TEXT SHOWN:
┄┄┄┄┄┄┄┄┄┄┄┄┄┄┄┄┄┄┄┄
I'm writing a function that counts the number of assignments for a fscanf format string. I studied the documentation in C standard 7.21.6.2

It looks like it works. It passes all test cases I have written and yields no warnings with -Wall -Wextra -pedantic -std=c17. While I appreciate design advises, my main concern is if the code is correct or not, so I would be grateful if you found any test case that breaks it. Minor things like variable naming and such is not really interesting.

The function requires the format string to be valid. If not, the behavior is undefined.

#include <stdio.h>
#include <ctype.h>
#include <string.h>
#include <assert.h>

// Counts the number of assignments that should be made by scanf and alike.
//
// Assumes a valid format string. If it's not valid, behavior is undefined.
┄┄┄┄┄┄┄┄┄┄┄┄┄┄┄┄┄┄┄┄
STORED RECORDS:

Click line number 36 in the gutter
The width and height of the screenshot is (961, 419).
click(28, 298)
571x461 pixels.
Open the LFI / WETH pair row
┄┄┄┄┄┄┄┄┄┄┄┄┄┄┄┄┄┄┄┄
STATED TASK 1: In the fscanf post, recast the paragraph beginning "It looks like it works" as a brief list that keeps its main facts.
STATED TASK 2: Carry the fscanf post forward from its final line, writing the part that comes next.
The material plays no part here.

WRITTEN REPLY 1:
- The function appears to work: it passes every test case written for it and produces no warnings with -Wall -Wextra -pedantic -std=c17.
- The chief concern is whether the code is correct, so any test case that breaks it would be welcome.
- Design advice is appreciated, but minor matters such as variable naming are of little interest.

WRITTEN REPLY 2:
int count_assignments(const char *fmt) {
    int ret = 0;

    // Note that n is removed, because it suppresses assignments
    static const char specifiers[] = "diouxaefgcspAEFGX";
    static const char singlelength[] = "hljztL";
    static const char doublelength[] = "hl";

    while(*fmt) {
        if(*fmt == '%') { 
            fmt++;

            // Skip width modification
            while(isdigit(*fmt)) fmt++;

            // Check length modification
            if(strchr(singlelength, *fmt)) {
                fmt++;
                if(strchr(doublelength, *fmt)) {
                    fmt++;
                    goto READ_SPECIFIER;
                }
                goto READ_SPECIFIER;
            }
            if(*fmt == '[') {
                while(*fmt != ']') fmt++;
                ret++;
                goto END;
            }
            goto READ_SPECIFIER;
        }

        goto END;
        
    READ_SPECIFIER:
        if(strchr(specifiers, *fmt)) 
            ret++;
    END:
        fmt++;
    }

    return ret;
}

int main(void)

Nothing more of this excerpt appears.